About this exercise - Every entry must be printed again exactly, with nothing left out.
Data provided below:
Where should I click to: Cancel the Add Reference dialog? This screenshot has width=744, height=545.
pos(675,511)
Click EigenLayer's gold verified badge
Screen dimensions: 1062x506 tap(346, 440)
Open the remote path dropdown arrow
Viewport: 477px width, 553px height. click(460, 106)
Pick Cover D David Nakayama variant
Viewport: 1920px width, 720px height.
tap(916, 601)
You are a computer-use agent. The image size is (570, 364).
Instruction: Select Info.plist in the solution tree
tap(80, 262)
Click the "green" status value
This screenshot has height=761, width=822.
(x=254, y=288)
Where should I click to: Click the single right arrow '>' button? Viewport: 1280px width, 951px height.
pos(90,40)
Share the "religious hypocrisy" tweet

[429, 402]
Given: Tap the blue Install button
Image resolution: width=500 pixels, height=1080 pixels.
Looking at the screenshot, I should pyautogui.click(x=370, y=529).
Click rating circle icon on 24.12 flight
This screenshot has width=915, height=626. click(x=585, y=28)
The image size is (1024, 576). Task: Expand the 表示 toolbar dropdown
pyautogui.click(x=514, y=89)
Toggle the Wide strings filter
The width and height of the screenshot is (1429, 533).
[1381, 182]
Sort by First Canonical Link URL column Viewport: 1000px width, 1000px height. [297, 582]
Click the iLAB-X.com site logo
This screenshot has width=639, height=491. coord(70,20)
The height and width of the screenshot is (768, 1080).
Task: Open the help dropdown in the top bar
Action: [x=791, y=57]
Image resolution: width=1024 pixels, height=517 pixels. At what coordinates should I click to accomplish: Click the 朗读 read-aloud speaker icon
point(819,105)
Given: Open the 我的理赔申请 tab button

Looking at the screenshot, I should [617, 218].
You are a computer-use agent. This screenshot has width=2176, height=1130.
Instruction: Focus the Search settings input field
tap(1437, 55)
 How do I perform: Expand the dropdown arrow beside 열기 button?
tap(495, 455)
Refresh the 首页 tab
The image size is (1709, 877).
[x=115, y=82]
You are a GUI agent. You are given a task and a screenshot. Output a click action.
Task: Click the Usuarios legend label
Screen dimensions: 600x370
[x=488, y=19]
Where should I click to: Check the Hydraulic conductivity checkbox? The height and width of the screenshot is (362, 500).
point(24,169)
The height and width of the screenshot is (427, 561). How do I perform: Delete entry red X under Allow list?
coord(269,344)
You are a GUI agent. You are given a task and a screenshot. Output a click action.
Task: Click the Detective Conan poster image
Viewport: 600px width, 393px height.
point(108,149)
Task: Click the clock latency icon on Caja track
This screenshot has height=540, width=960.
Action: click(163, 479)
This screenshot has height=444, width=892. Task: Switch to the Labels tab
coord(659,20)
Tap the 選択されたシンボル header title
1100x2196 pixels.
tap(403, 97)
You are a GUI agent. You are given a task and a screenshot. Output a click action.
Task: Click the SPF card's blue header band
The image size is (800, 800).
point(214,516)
End of Data provided.
Exercise output -
Where should I click to: Cancel the Add Reference dialog? This screenshot has width=744, height=545.
pos(675,511)
Click EigenLayer's gold verified badge
Screen dimensions: 1062x506 tap(346, 440)
Open the remote path dropdown arrow
Viewport: 477px width, 553px height. click(460, 106)
Pick Cover D David Nakayama variant
Viewport: 1920px width, 720px height.
tap(916, 601)
You are a computer-use agent. The image size is (570, 364).
Instruction: Select Info.plist in the solution tree
tap(80, 262)
Click the "green" status value
This screenshot has height=761, width=822.
(x=254, y=288)
Where should I click to: Click the single right arrow '>' button? Viewport: 1280px width, 951px height.
pos(90,40)
Share the "religious hypocrisy" tweet

[429, 402]
Given: Tap the blue Install button
Image resolution: width=500 pixels, height=1080 pixels.
Looking at the screenshot, I should pyautogui.click(x=370, y=529).
Click rating circle icon on 24.12 flight
This screenshot has width=915, height=626. click(x=585, y=28)
The image size is (1024, 576). Task: Expand the 表示 toolbar dropdown
pyautogui.click(x=514, y=89)
Toggle the Wide strings filter
The width and height of the screenshot is (1429, 533).
[1381, 182]
Sort by First Canonical Link URL column Viewport: 1000px width, 1000px height. [297, 582]
Click the iLAB-X.com site logo
This screenshot has width=639, height=491. coord(70,20)
The height and width of the screenshot is (768, 1080).
Task: Open the help dropdown in the top bar
Action: [x=791, y=57]
Image resolution: width=1024 pixels, height=517 pixels. At what coordinates should I click to accomplish: Click the 朗读 read-aloud speaker icon
point(819,105)
Given: Open the 我的理赔申请 tab button

Looking at the screenshot, I should [617, 218].
You are a computer-use agent. This screenshot has width=2176, height=1130.
Instruction: Focus the Search settings input field
tap(1437, 55)
 How do I perform: Expand the dropdown arrow beside 열기 button?
tap(495, 455)
Refresh the 首页 tab
The image size is (1709, 877).
[x=115, y=82]
You are a GUI agent. You are given a task and a screenshot. Output a click action.
Task: Click the Usuarios legend label
Screen dimensions: 600x370
[x=488, y=19]
Where should I click to: Check the Hydraulic conductivity checkbox? The height and width of the screenshot is (362, 500).
point(24,169)
The height and width of the screenshot is (427, 561). How do I perform: Delete entry red X under Allow list?
coord(269,344)
You are a GUI agent. You are given a task and a screenshot. Output a click action.
Task: Click the Detective Conan poster image
Viewport: 600px width, 393px height.
point(108,149)
Task: Click the clock latency icon on Caja track
This screenshot has height=540, width=960.
Action: click(163, 479)
This screenshot has height=444, width=892. Task: Switch to the Labels tab
coord(659,20)
Tap the 選択されたシンボル header title
1100x2196 pixels.
tap(403, 97)
You are a GUI agent. You are given a task and a screenshot. Output a click action.
Task: Click the SPF card's blue header band
The image size is (800, 800).
point(214,516)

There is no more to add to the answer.